[BioC] Random effects and variance components

Mon Jun 1 18:21:32 CEST 2009

Have a look at MAANOVA. --Naomi

At 09:49 AM 6/1/2009, James W. MacDonald wrote:
>Hi Paolo,
>
>I don't think you can fit the model you describe using limma, and I 
>really don't think you can get the variance components. If you want 
>to fit more sophisticated mixed models, you will likely need to use 
>the lme4 package, and the lmer() function in particular.
>
>But note that this route will require much more work on your part, 
>both in understanding how lme4 and lmer() work, as well as writing 
>the code to fit individual models to each reporter and extracting the results.
>
>Best,
>
>Jim
>
>
>
>Paolo Innocenti wrote:
>>Dear Gordon and list,
>>thanks for the previous help, it was indeed helpful. Nonetheless, 
>>even after some strolling (and independent trials-and-errors), I am 
>>still stuck on this issue:
>>we came to the conclusion that the simplest good model for our affy 
>>experiment is the following:
>>design <- model.matrix(~ sex*line, data=pData(data))
>>sex: M/F,
>>line: 15 levels (different clones)
>>8 biological replicates for each line (4 for each sex)
>>The issue here is that the "line" factor should be treated as 
>>random. First, because each line is a haplotype randomly picked 
>>from a large outbred population. Second, because we would like to 
>>estimate, from the variance components, the heritability of the 
>>transcript (the variance explained by the "line" term can be 
>>approximated to the genetic variance).
>>Gordon Smyth wrote:
>>"Finally, you can add the biolrep as a random effect using the
>>duplicateCorrelation() function with block argument, as explained in the
>>limma User's Guide, but I am not convinced yet that this is absolutely
>>necessary for your experiment."
>>I am not sure I understand what you mean here, but the random 
>>effect I want to include is "line", not the biological replicate 
>>(that is numbered 1:4 in each line/sex, but it says nothing about 
>>relationships between each 1, each 2, etc...)

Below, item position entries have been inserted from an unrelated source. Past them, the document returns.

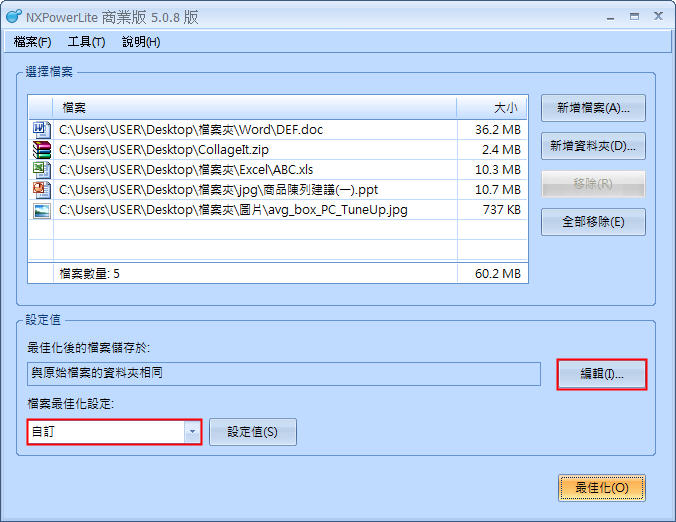Viewport: 676px width, 522px height.
Task: Open 設定值(S) settings button
Action: click(x=252, y=432)
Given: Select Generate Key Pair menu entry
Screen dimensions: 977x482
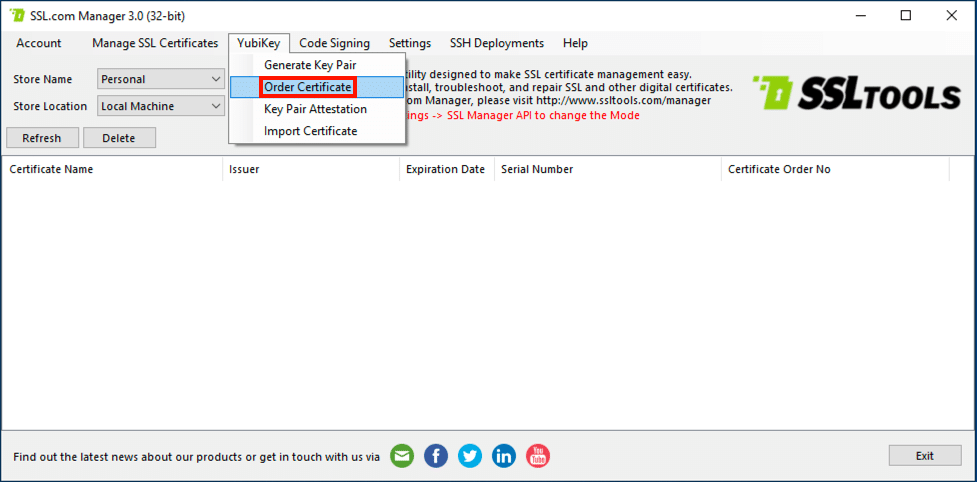Looking at the screenshot, I should pyautogui.click(x=310, y=65).
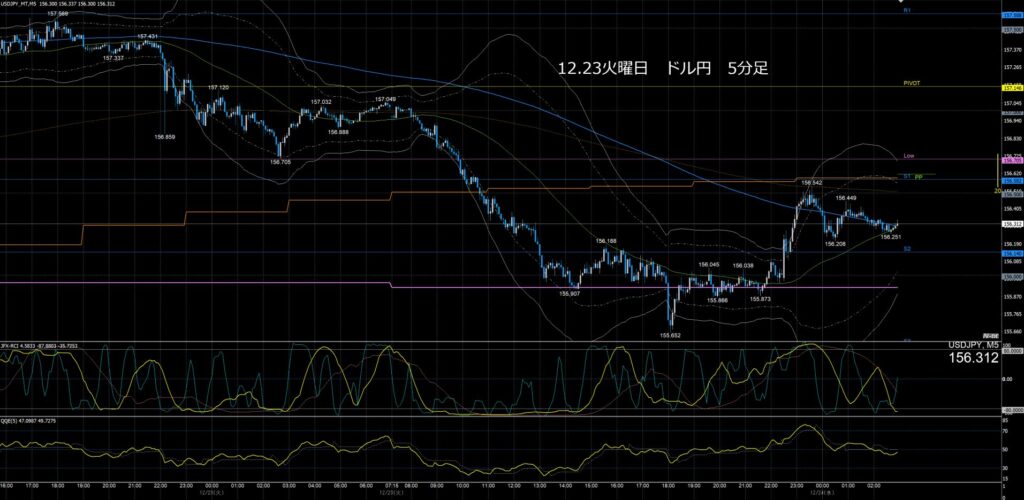
Task: Click the 14:00 time axis label
Action: (x=564, y=487)
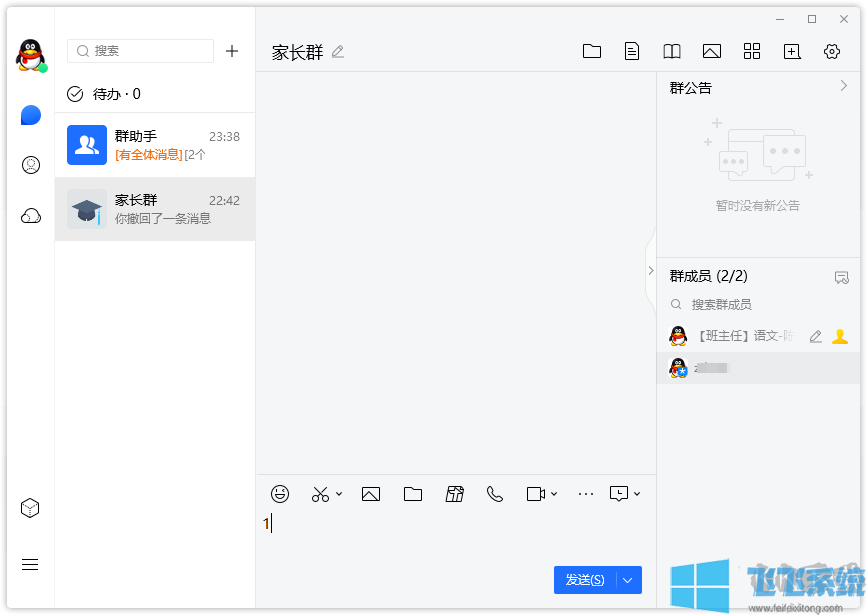The width and height of the screenshot is (867, 615).
Task: Select the screenshot scissors tool
Action: coord(318,493)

>>So, the two questions are:
>>1) How to treat "line" as random. I appreciate that this issue is 
>>explained in chapter 8.2 of the limma user's guide, but I still 
>>don't get how to fit the interaction and how to include my random 
>>effect in my contrast, or in my toptable. For instance:
>>design <- model.matrix(~ sex*line, data=pData(data))

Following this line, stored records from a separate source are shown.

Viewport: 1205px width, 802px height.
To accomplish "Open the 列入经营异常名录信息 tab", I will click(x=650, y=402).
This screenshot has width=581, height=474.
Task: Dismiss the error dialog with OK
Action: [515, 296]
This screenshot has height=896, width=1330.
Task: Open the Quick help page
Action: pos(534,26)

>>randomline <- duplicateCorrelation(eset, design,
>>     block=rep(1:15,each=8))
>>fit <- lmFit(eset, design, block=rep(1:15, each=8),
>>         cor=randomline$consensus)
>>I get this error:
>>Error in chol.default(V) :
>>   the leading minor of order 2 is not positive definite
>>Probably because the block is exactly the same vector as the line, 
>>already included in the design.
>>On the other hand, if I fit:
>>design <- model.matrix(~ sex, data=pData(data))

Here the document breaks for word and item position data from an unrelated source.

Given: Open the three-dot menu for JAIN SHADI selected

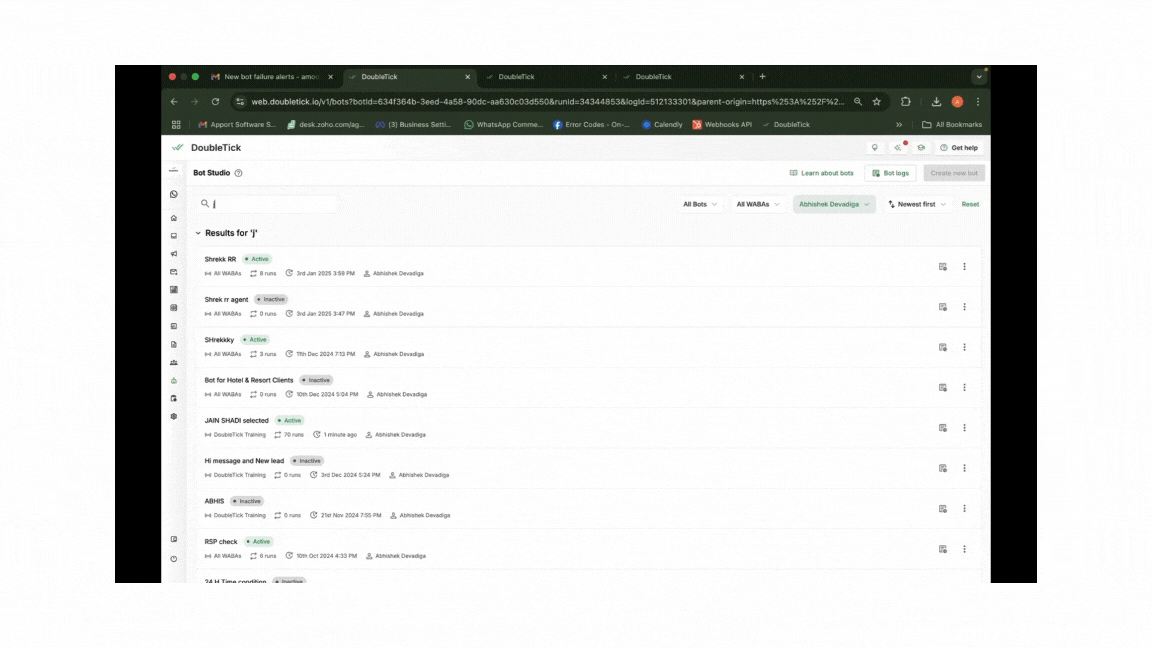Looking at the screenshot, I should pos(964,428).
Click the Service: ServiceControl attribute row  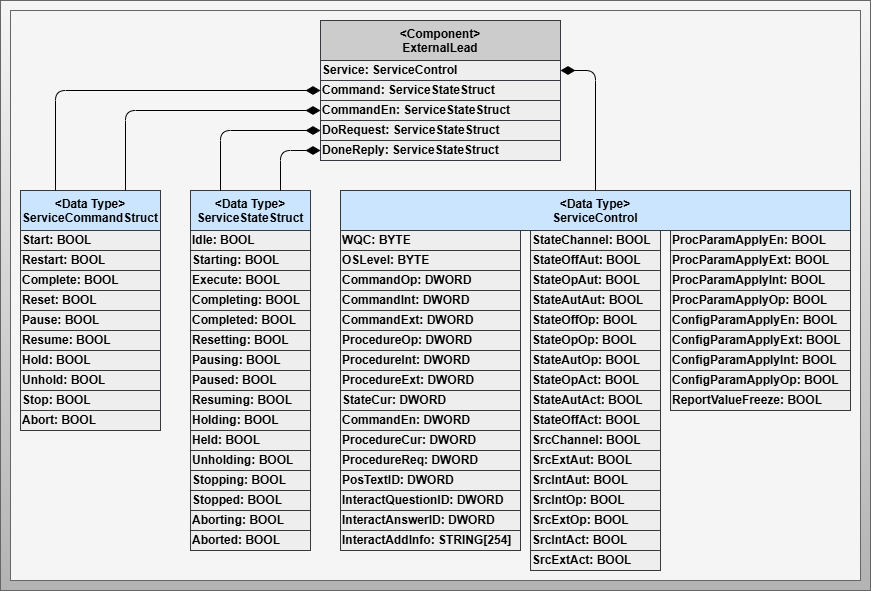coord(440,70)
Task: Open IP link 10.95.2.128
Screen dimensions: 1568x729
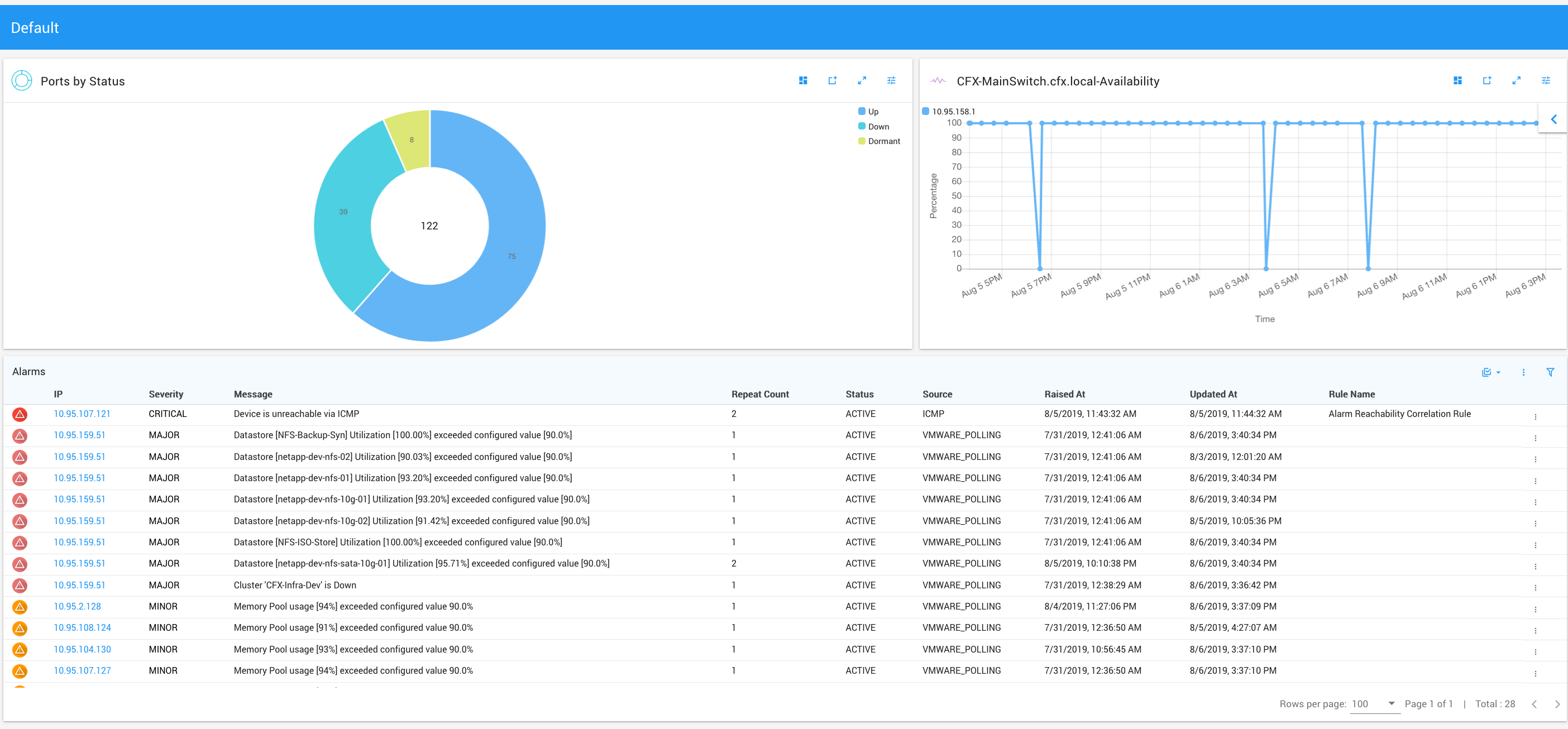Action: point(77,606)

>>randomline <- duplicateCorrelation(eset, design,
>>     block=rep(1:15,each=8))
>>fit <- lmFit(eset, design, block=rep(1:15, each=8),
>>         cor=randomline$consensus)
>>There is no line:sex interaction, and the only effect I can obtain 
>>is the effect of sex.
>>How can I get the effect of the line, and of the sex:line interaction?
>>2) Where can I find the variance components of my random effect?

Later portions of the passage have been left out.